Informations complémentaires

Ressources pour les professionnel·les

Comment aborder la question du tabac avec les jeunes? A partir de quel âge? Et de quelle manière? Faut-il faire peur? Vous trouverez de nombreux éléments de réponse sur le site Tabac sans Tabou.

Ce site internet, pensé sous la forme d’une boîte à outils, centralise les informations, les messages clés à transmettre et divers outils d’animation existants dans le domaine de la prévention du tabagisme auprès des jeunes.

Parler du tabac avec les jeunes

Pollution liée au tabac

Au-delà de tuer plus de 8 millions de personnes chaque année dans le monde, le tabac détruit aussi l’environnement.

La production de tabac nécessite en effet chaque année :

  • La déforestation d’importantes surfaces agricoles (environ 600 millions d’arbres), équivalent à la superficie de la Suisse. L’utilisation de ces surfaces, pour des cultures vivrières, permettrait de nourrir plus de 10 millions de personnes ;
  • 22 milliards d’eau (1 tonne de tabac nécessite 670 tonnes d’eau, ce qui est 8 fois plus important que la quantité utilisée pour produire 1 tonne de pommes de terre) ;
  • Le recours à des engrains et pesticides, qui polluent les terres, les rivières, les nappes phréatiques et l’air, et représentent un fort danger pour la biodiversité ;
  • 8 millions de tonnes de bois pour le séchage des feuilles.

Selon l’OMS, le tabac produit 84 millions de tonnes de CO2 chaque année. Plus de la moitié de ces émissions provient du séchage des feuilles de tabac (dessiccation). Ces dernières ont un impact considérable sur le réchauffement climatique.

Chaque année, plus de 4’000 milliards de mégots sont disséminés dans la nature. Leur dégradation prend plusieurs années. Tout au long de ce processus, les substances contenues dans les filtres usagés (p. ex. nicotine, métaux lourds) polluent les villes, la faune et la flore, et en particulier le milieu marin.

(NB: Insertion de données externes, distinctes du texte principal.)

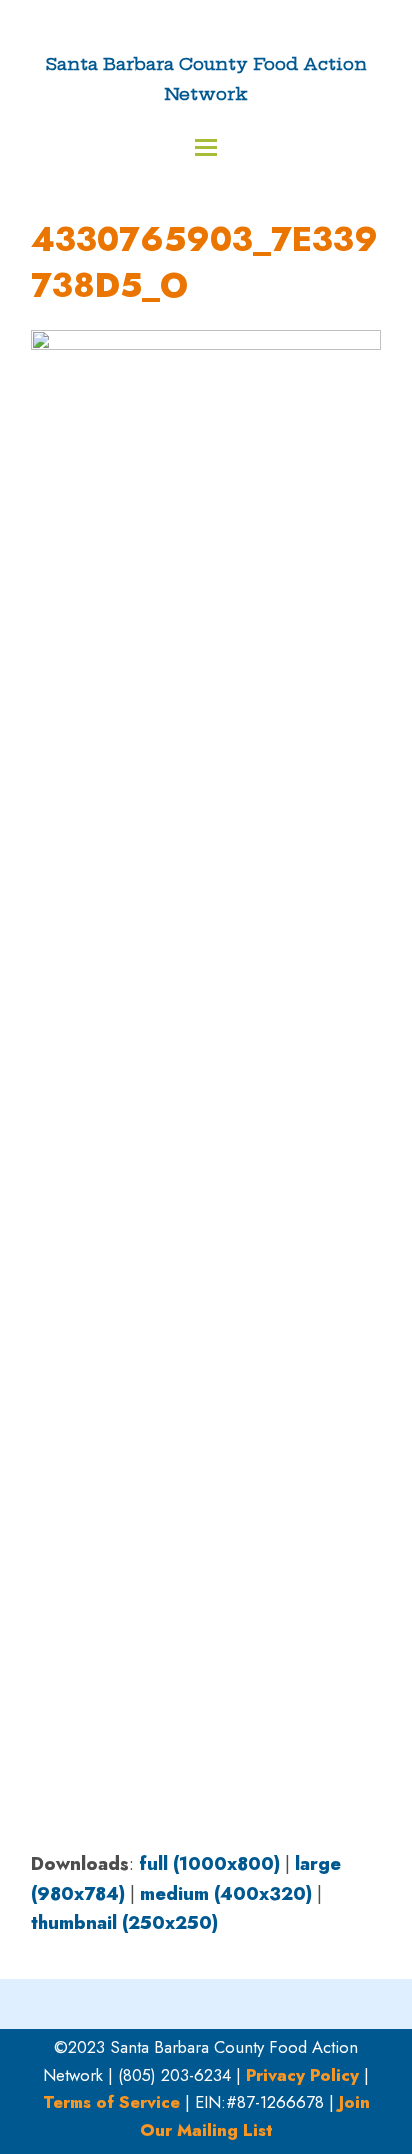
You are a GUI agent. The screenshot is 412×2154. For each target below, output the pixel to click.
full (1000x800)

Dans le cadre de la journée mondiale sans tabac 2022 de l’OMS, les Romand·e·s ont été questionné·e·s sur la thématique « Le tabac : une menace pour notre environnement ». Les résultats de cette enquête montrent que les sondé·e·s connaissent bien la pollution liée aux mégots, mais sous-estiment l’empreinte écologique et climatique associée à la culture du tabac.